Maytag’s board has withdrawn its support of the $14 per share acquisition agreement with Triton Acquisition Holding in light of Whirlpool’s latest $21 per share offer.
The board, which had rejected two prior Whirlpool proposals, determined that the latest package “is more favorable from a financial point of view to Maytag shareholders and is reasonably capable of being completed.”
The board said a key sticking point had been possible antitrust issues stemming from a Whirlpool-Maytag merger. But those concerns were allayed by Whirlpool’s assurance of a “complete lack of opposition to the transaction” from its 20 largest dealers and buying groups — including the top four retailers and top three buying groups which together represent 90 percent of white-good sales at retail.
Triton, an acquisition partnership led by Ripplewood Holdings, had until Friday, Aug. 19, to make a counteroffer before Maytag could formally terminate their merger agreement.
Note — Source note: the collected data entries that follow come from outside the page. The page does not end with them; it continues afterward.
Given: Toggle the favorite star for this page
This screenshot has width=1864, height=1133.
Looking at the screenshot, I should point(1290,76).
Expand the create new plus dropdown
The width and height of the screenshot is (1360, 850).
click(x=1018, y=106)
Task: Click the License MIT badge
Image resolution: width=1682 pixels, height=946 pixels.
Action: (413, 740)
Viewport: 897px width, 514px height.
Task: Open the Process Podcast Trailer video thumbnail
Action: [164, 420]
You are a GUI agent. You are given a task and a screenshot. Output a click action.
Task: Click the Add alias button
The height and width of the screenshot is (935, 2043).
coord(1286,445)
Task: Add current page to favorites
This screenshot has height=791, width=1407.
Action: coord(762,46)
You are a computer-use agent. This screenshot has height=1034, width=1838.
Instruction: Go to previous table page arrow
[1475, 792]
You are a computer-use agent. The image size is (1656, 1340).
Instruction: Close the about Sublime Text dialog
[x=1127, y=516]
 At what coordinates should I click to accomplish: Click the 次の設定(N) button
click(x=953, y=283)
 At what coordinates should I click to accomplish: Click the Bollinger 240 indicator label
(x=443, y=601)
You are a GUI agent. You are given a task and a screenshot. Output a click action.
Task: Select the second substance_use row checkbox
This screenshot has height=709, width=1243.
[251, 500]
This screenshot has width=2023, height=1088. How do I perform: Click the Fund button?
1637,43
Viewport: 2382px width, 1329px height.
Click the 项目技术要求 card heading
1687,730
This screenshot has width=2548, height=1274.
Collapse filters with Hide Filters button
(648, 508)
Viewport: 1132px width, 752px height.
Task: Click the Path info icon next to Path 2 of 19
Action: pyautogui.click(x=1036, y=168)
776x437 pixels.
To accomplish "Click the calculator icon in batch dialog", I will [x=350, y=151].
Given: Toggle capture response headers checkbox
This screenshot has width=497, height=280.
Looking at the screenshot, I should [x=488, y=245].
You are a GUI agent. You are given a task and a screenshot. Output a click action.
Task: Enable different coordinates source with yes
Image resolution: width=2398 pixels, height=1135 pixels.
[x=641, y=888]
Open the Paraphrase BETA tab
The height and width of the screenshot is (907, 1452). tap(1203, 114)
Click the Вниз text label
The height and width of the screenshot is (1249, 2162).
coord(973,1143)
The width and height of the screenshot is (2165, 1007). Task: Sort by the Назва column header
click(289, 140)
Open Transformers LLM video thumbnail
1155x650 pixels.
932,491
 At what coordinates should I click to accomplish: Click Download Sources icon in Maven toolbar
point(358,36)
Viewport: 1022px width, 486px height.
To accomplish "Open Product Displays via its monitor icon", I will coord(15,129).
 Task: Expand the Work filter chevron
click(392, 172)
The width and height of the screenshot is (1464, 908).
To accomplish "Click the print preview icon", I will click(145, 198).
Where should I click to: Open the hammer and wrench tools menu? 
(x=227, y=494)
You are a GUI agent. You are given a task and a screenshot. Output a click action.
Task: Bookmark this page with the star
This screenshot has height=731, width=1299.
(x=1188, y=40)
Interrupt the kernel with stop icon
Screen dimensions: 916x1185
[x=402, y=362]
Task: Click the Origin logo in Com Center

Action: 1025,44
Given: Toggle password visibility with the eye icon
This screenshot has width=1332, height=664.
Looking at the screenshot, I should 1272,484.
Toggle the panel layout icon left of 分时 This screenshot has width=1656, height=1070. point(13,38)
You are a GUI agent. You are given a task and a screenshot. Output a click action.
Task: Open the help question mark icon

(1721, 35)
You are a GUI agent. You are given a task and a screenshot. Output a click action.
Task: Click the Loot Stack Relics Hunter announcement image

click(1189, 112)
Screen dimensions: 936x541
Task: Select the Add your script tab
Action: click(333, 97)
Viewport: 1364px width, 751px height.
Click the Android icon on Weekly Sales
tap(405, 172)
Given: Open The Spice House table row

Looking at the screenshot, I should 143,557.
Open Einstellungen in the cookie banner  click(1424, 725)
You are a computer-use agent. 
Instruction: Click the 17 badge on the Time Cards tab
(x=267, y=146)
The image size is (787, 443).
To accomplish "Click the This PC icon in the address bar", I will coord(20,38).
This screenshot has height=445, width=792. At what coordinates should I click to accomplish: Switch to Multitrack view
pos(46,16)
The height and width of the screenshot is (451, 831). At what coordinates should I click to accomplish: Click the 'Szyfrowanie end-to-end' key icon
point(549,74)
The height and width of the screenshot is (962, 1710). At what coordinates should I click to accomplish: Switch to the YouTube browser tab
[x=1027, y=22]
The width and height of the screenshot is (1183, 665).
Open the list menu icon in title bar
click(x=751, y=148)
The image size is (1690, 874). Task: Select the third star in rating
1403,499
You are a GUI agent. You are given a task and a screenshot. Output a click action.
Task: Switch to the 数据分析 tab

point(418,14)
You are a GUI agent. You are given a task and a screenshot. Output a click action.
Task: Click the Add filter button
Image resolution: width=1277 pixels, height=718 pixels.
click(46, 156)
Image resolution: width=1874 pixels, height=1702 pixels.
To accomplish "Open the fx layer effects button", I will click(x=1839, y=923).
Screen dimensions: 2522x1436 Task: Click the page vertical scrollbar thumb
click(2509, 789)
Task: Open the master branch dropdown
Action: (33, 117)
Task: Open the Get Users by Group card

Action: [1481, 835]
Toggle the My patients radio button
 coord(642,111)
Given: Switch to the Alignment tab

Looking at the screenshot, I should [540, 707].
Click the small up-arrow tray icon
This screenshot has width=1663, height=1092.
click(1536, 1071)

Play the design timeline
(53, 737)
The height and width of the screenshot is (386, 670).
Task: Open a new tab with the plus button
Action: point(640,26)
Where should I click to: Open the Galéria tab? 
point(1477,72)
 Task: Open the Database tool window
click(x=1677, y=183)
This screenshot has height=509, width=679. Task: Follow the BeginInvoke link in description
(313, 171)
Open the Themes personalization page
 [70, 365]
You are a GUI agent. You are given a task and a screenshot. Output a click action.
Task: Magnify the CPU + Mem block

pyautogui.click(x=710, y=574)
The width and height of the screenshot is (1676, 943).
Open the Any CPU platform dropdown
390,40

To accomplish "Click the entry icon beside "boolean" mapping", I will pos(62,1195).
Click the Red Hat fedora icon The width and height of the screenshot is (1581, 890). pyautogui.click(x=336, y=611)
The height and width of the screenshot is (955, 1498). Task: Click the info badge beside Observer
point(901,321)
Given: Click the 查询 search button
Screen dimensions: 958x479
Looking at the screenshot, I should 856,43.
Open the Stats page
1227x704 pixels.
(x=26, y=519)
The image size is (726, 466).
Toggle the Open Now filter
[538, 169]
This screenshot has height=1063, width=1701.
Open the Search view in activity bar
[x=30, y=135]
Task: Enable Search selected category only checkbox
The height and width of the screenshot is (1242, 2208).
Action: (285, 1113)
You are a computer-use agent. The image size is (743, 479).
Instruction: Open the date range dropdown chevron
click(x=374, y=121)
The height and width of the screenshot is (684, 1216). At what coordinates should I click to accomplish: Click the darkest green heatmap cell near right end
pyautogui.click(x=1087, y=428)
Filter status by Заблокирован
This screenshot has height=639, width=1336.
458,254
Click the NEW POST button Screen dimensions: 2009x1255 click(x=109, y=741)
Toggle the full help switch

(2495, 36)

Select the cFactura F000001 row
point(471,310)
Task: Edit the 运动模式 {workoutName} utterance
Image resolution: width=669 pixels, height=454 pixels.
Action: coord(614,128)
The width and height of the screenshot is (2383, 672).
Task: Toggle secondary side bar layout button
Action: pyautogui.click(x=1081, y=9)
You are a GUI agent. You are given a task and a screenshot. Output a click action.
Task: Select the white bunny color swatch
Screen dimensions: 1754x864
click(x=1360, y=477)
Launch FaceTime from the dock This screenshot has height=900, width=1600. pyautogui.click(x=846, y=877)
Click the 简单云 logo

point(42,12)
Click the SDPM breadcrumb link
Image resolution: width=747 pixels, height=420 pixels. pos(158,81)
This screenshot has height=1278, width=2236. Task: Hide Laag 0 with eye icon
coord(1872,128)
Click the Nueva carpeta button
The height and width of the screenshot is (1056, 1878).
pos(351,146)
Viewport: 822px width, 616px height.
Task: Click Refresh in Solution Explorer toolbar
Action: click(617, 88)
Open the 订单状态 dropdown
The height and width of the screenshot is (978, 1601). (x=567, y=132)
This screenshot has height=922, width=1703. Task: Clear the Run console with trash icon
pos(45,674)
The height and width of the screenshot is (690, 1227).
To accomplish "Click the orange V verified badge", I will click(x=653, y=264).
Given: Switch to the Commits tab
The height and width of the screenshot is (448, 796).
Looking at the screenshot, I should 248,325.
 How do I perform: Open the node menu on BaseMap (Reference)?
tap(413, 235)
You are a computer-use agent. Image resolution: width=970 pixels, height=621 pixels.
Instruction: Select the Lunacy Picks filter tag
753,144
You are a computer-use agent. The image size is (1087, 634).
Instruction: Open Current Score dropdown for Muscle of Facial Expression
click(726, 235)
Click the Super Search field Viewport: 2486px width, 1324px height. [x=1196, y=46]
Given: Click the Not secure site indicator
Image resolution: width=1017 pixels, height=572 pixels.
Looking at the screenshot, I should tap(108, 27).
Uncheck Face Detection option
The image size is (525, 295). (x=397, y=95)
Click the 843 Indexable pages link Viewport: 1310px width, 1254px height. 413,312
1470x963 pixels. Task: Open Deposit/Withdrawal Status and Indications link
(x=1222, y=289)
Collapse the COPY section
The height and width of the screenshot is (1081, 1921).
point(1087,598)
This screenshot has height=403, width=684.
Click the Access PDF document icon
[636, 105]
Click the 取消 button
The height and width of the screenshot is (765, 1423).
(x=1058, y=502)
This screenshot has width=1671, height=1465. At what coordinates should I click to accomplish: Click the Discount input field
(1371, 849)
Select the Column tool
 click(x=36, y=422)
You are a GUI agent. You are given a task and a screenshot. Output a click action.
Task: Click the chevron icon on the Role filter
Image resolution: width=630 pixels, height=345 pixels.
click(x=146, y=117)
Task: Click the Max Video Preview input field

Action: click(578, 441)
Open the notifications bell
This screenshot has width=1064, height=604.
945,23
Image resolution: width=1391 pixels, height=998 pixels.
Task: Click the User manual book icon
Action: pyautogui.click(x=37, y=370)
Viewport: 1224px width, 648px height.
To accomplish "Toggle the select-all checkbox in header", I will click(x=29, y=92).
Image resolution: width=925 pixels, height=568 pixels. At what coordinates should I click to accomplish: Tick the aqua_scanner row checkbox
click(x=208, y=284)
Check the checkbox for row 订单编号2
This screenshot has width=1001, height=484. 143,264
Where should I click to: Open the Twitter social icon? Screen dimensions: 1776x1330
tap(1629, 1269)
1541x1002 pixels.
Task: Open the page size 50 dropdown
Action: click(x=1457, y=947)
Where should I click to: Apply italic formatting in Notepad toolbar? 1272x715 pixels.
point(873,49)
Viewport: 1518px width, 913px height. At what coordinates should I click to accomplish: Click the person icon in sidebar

Termination by either party entitles Triton to a $40 million kill fee which Whirlpool has agreed to pay — along with $15 million to retain Maytag employees and $120 million in “reverse break-up” fees should Federal regulators dash the Whirlpool-Maytag deal.
As a result of these developments, Maytag has pushed its scheduled shareholder vote back a second time, to Sept. 9.
Jeff Fettig, Whirlpool’s chairman, president/CEO, said, “We welcome the determination by the Maytag board … that ours is a superior proposal and look forward to the signing of a definitive agreement with Maytag.” To that end, Whirlpool has extended the deadline for accepting its proposal to Aug. 23.
A merger with Maytag would make Whirlpool the world’s largest major appliance manufacturer, giving it a wider basket of coveted brands including Amana, Hoover, Jenn-Air and Maytag. The deal would also lend it greater leverage with parts and raw materials suppliers, whose prices have risen dramatically in recent months amidst the rising cost of steel and plastic.